El 8 de marzo de 1917 se inició la segunda revolución rusa, un acontecimiento que cambió al mundo. En este año 2017 se cumplen los 100 años de la revolución rusa, que permitió en octubre de 1917 instaurar el primer gobierno de los trabajadores en el siglo XX.
Publicamos extractos del capítulo VII del Libro “Historia de la Revolución Rusa”, escrito por León Trotsky.
El último día de febrero de 1917 (marzo en el viejo calendario ruso) fue para Petersburgo el primer día de la nueva era triunfante: día de entusiasmos, de abrazos, de lágrimas de gozo, de efusiones verbales; pero, al mismo tiempo, de golpes decisivos contra el enemigo. En las calles resonaban todavía los disparos.
Se decía que los “faraones” de Protopopov, ignorantes todavía del triunfo del pueblo, seguían disparando desde lo alto de las casas. Desde abajo disparaban contra las azoteas y los campanarios, donde se suponía que se guarecían los fantasmas armados del zarismo. Cerca de las cuatro fue ocupado el Almirantazgo, donde se habían refugiado los últimos restos del poder zarista. Las organizaciones revolucionarias y grupos improvisados efectuaban detenciones en la ciudad. La fortaleza de Schluselburg fue tomada sin disparar un solo tiro. Tanto en la ciudad como en los alrededores iban sumándose constantemente a la revolución nuevos batallones.
El cambio de régimen en Moscú no fue más que un eco de la insurrección de Petrogrado. Entre los soldados y los obreros reinaba el mismo estado de espíritu, pero expresado de un modo menos vivo.
(…) Hasta el día 27 de febrero no empezaron las huelgas en las fábricas de Moscú; luego, vinieron las manifestaciones. En los cuarteles, los oficiales decían a los soldados que en las calles estaban promoviendo disturbios unos canallas a los cuales serían preciso poner coto. “Pero ahora -cuenta el soldado Chischilin- los soldados empezaban a entender la palabra “canalla” en sentido contrario”. A las dos se presentaron en el edificio de la Duma municipal un gran número de soldados de diversos regimientos, que buscaban el modo de adherirse a la causa de la revolución. Al día siguiente se extendió el movimiento huelguístico. De todas partes acudía la muchedumbre a la Duma con banderas.
(…) Se abrieron las cárceles. El mismo Muralov llegó con un camión lleno de presos políticos liberados.

• _Problema breve 1_
Resume en dos oraciones el fragmento sobre la Revolución Rusa.
• _Problema breve 2_
Enumera todo aquello de lo que fue día, según el fragmento sobre la Revolución Rusa, el primer día de la nueva era triunfante en Petersburgo.
• _Problema breve 3_
Indica si cada afirmación concuerda con el fragmento sobre la Revolución Rusa y cita las palabras que lo deciden: (a) La fortaleza de Schluselburg fue tomada tras un intenso tiroteo. (b) Las huelgas en las fábricas de Moscú empezaron el 27 de febrero. (c) El Almirantazgo fue ocupado cerca de las cuatro.

• _Datos sin procesar_
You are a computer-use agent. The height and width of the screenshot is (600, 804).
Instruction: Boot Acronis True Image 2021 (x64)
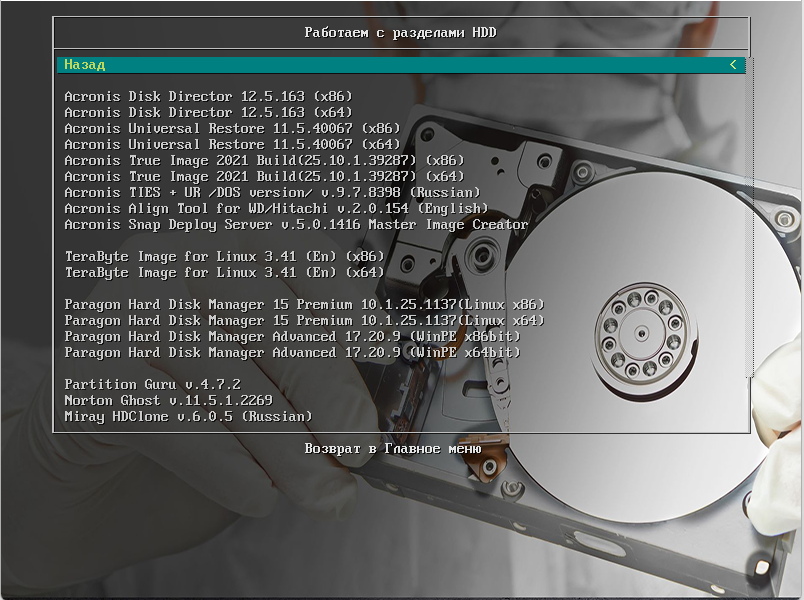click(264, 177)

• _Respuesta completa 1_
Según extractos del capítulo VII de la "Historia de la Revolución Rusa" de León Trotsky, el último día de febrero de 1917 fue para Petersburgo el primer día de la nueva era triunfante, con entusiasmo y a la vez golpes decisivos contra el enemigo, como la ocupación del Almirantazgo. En Moscú, el cambio de régimen fue un eco de la insurrección de Petrogrado: tras las huelgas y manifestaciones iniciadas el 27 de febrero, soldados de diversos regimientos buscaron adherirse a la revolución y se abrieron las cárceles.

• _Respuesta completa 2_
- entusiasmos
- abrazos
- lágrimas de gozo
- efusiones verbales
- golpes decisivos contra el enemigo

• _Respuesta completa 3_
(a) No: "La fortaleza de Schluselburg fue tomada sin disparar un solo tiro."
(b) Sí: "Hasta el día 27 de febrero no empezaron las huelgas en las fábricas de Moscú"
(c) Sí: "Cerca de las cuatro fue ocupado el Almirantazgo"